▸ **Extrait du document**:

+ + + + +

En parallèle, profitant d’un rapport de force dissymétrique, la Chine populaire s’approprie puis remblaie sans autorisation, avant de les militariser différents hauts-fonds non protégés. Elle leur accorde une mer territoriale et revendique une zone économique exclusive (ZEE), en infraction avec les lois de la mer, les insère au sein d’une préfecture créée à Sansha, dans les Paracel, en 2012, complétée par des arrondissements, en 2020, dans ces mêmes Paracel et dans les Spartly. Ceux situés au milieu de la mer de Chine méridionale bénéficient d’une piste d’aviation qui permet aux aéronefs chinois d’intervenir sans escales sur le détroit de Malacca, si la liberté de navigation de leurs navires nationaux est menacée. Ceux situés plus au nord sur cette même mer disposent chacun d’une piste d’hélicoptère et de dispositifs de lutte anti-sous-marine ; ils constituent des avant-postes indispensables dans la perspective d’une opération militaire destinée à prendre manu militari Taïwan.

Par ailleurs, l’État-Parti chinois s’est doté d’une milice maritime et d’unités de garde-côtes chargées de faire respecter sa souveraineté sur les mers éponymes : création de zones d’exclusion pour permettre à la marine et à l’armée de l’air d’effectuer des exercices, création de zones d’exemptes de droit de pêche, saisie de bateaux, destruction d’infrastructures étrangères dans des zones revendiquées, harcèlement de bâtiments exerçants des missions de liberté de navigation (FONOPs), etc. Ces forces dédiées à l’action de l’État en mer sont parfois soutenues par l’imposante flotte de pêche chinoise qui n’hésite pas à provoquer et à harceler les navires étrangers. Les garde-côtes, depuis février 2021, disposent du droit de recourir à la force dans le cadre de leurs missions. Cet apport législatif participe de la volonté de Pékin de faire des mers de Chine une mer intérieure, un lac chinois, et pour sa marine de guerre, un bastion.

Il est toutefois à remarquer que si la marine chinoise s’est singulièrement renforcée ces dernières années et apparaît clairement formatée en vue d’une prise de Taïwan, le défi naval qu’elle représente reste soumis à de multiples interrogations. Elle supplante l’US Navy en termes de tonnage, mais sa valeur opérationnelle reste sujette à caution ; la milice maritime et les unités de garde-côtes sont placées en première ligne dans les opérations de provocation sur mer, l’objectif étant de pousser toujours plus loin les prétentions de Pékin, de tester la volonté des adversaires tout en restant sous le seuil de la conflictualité. Néanmoins, l’évolution des rapports de forces navales est toujours plus favorable à la Chine qui se situe en permanence sur le théâtre d’opérations potentiel, est en mesure d’y concentrer l’essentiel de ses moyens et de développer une stratégie de déni d’accès afin de retarder l’envoi de renforts pour répondre à une situation de crise majeure, voire de guerre.

+ + + + +

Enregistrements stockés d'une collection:

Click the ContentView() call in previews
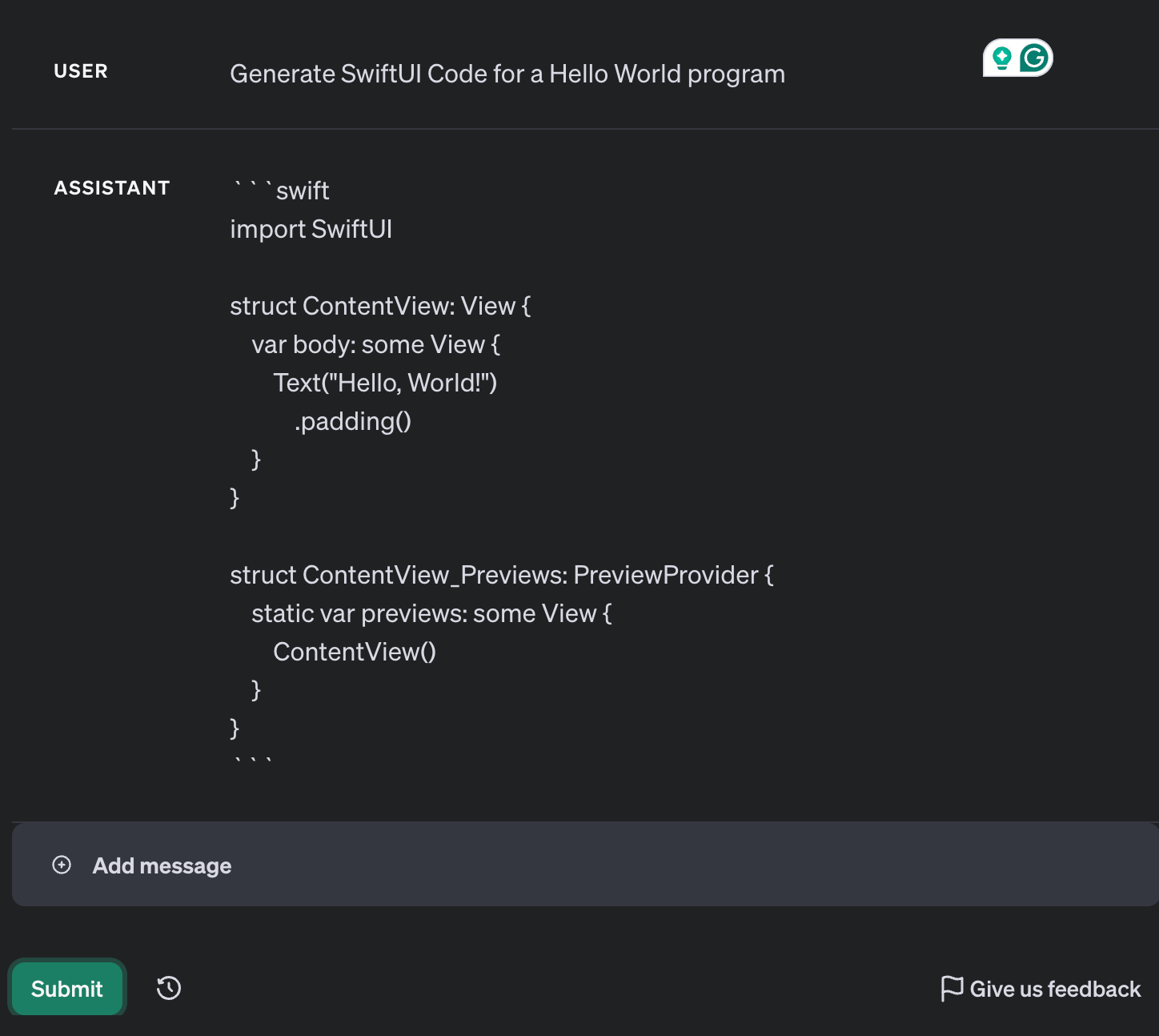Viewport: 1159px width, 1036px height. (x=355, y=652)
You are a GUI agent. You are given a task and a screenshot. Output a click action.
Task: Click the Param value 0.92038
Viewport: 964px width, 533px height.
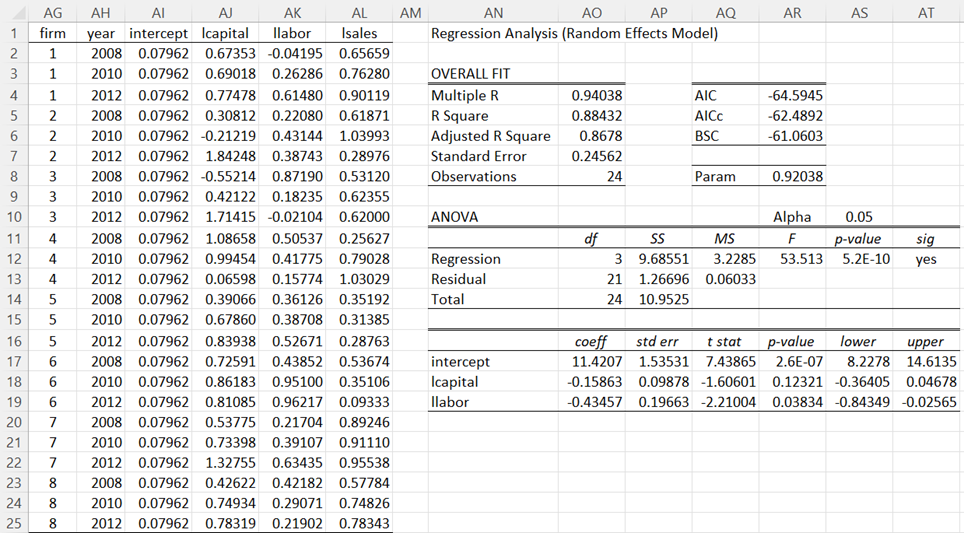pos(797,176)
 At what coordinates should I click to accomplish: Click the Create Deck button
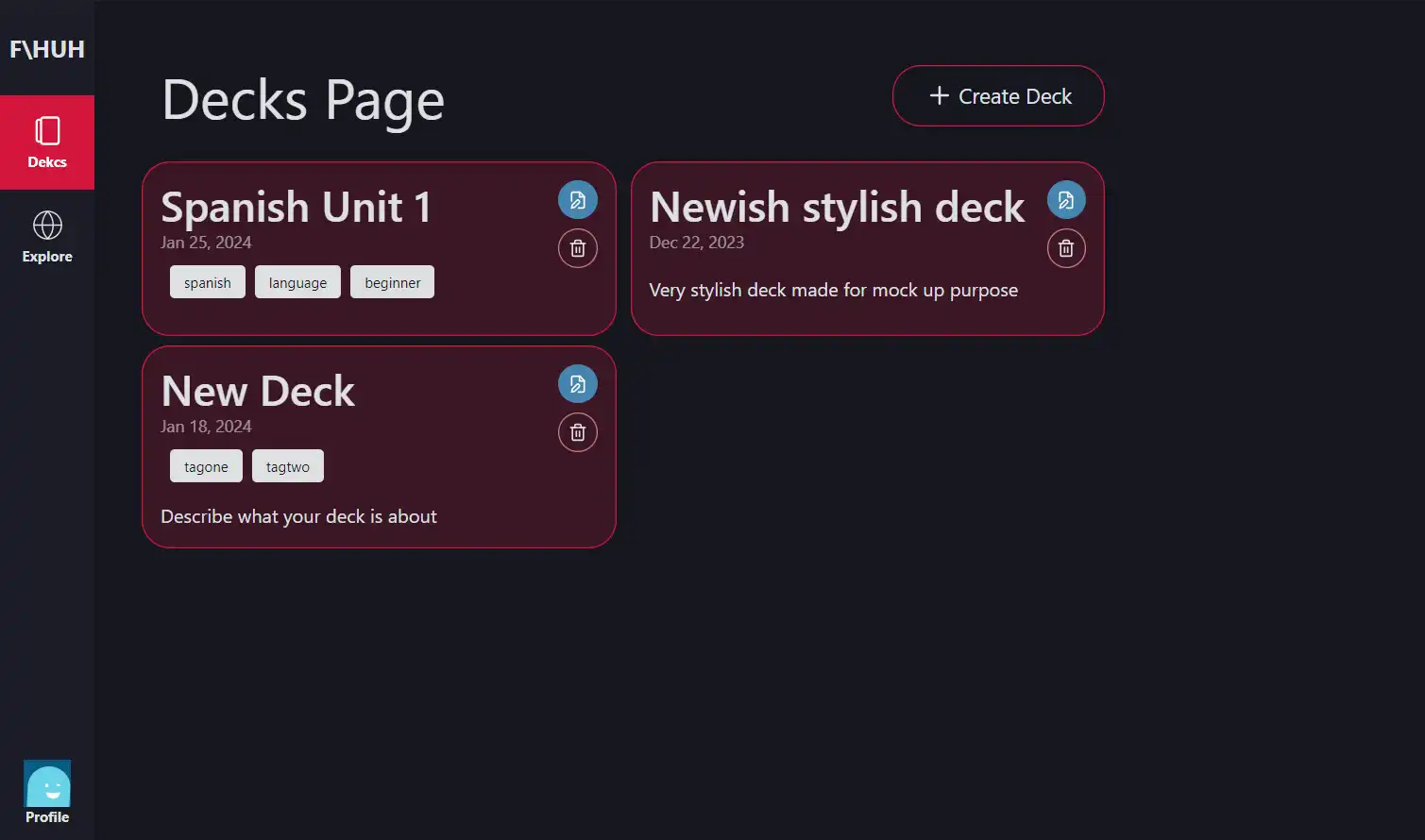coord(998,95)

+ + + + +

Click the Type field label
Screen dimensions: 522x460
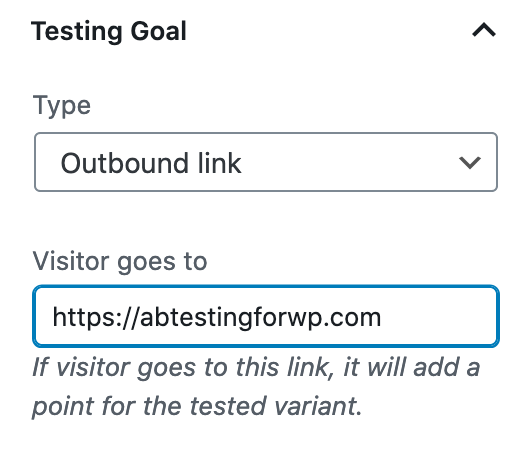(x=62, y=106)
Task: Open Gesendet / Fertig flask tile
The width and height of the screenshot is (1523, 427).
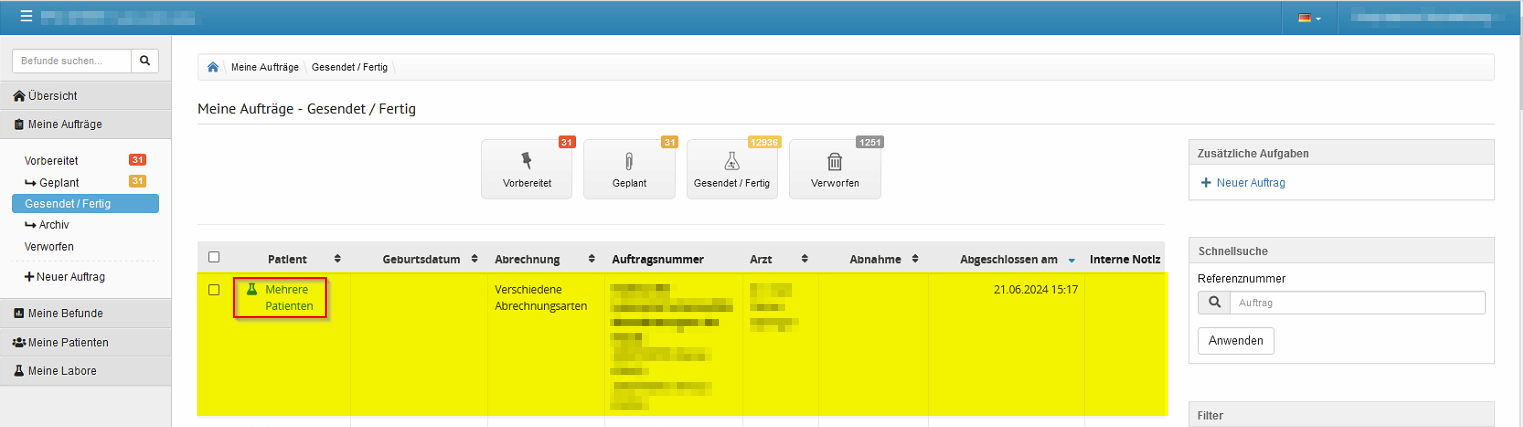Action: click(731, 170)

+ + + + +

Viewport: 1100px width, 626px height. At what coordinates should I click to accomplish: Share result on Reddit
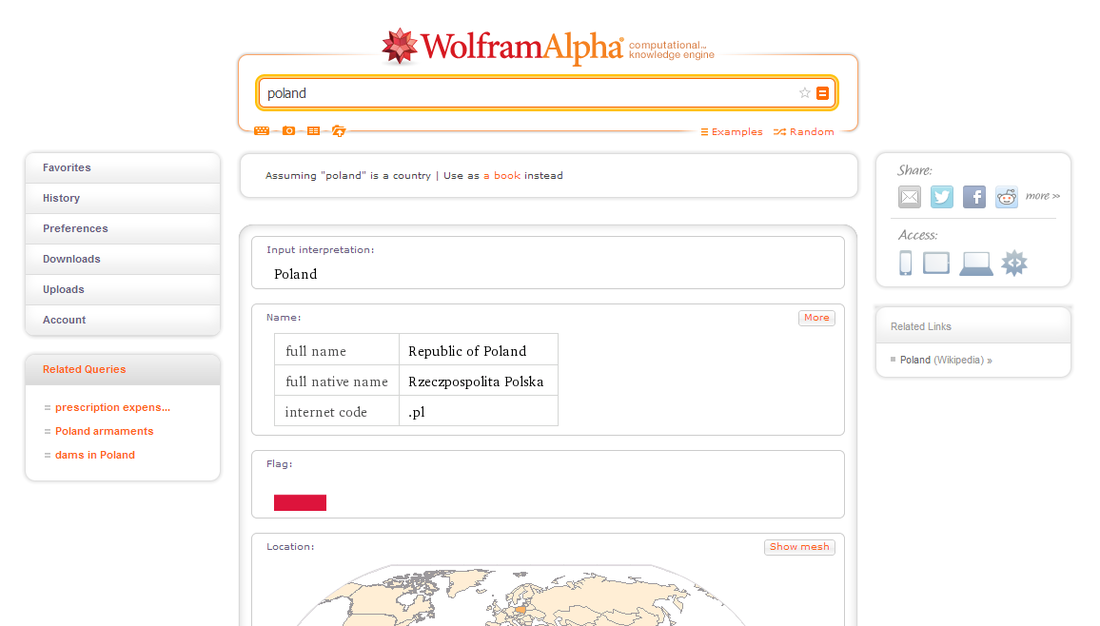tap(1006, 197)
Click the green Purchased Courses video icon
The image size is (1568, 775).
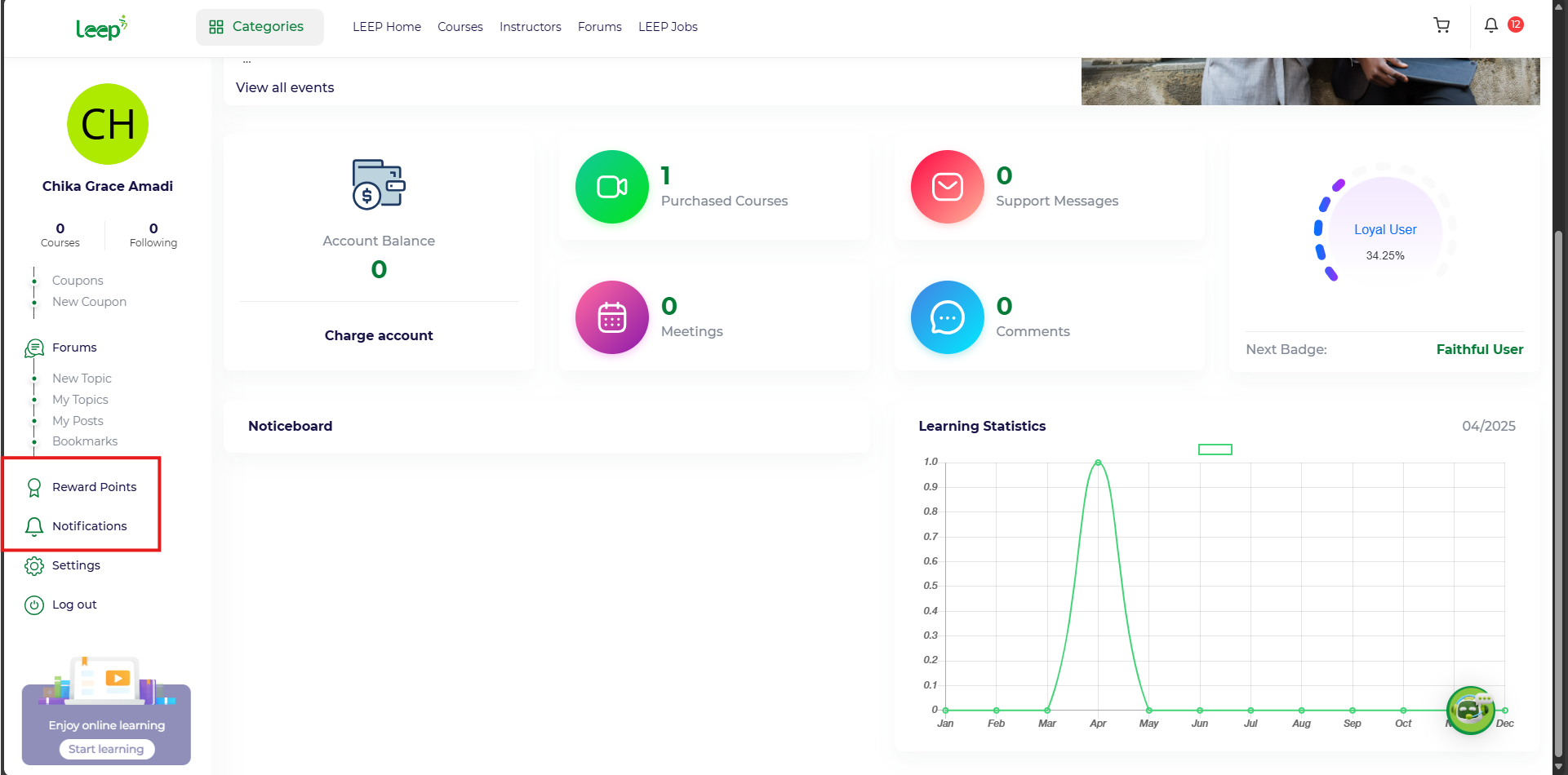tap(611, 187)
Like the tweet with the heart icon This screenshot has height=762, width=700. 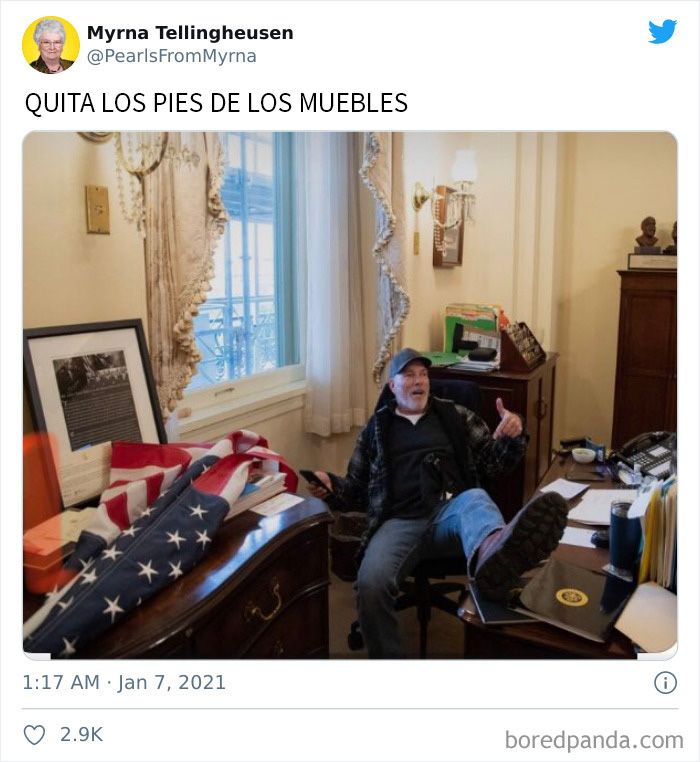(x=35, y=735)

+ + + + +

▸ **Objectif**: Indiquez, d'après l'extrait sur la stratégie maritime de la Chine, depuis quand les garde-côtes chinois disposent du droit de recourir à la force dans le cadre de leurs missions.

▸ **Réponse**: Depuis février 2021.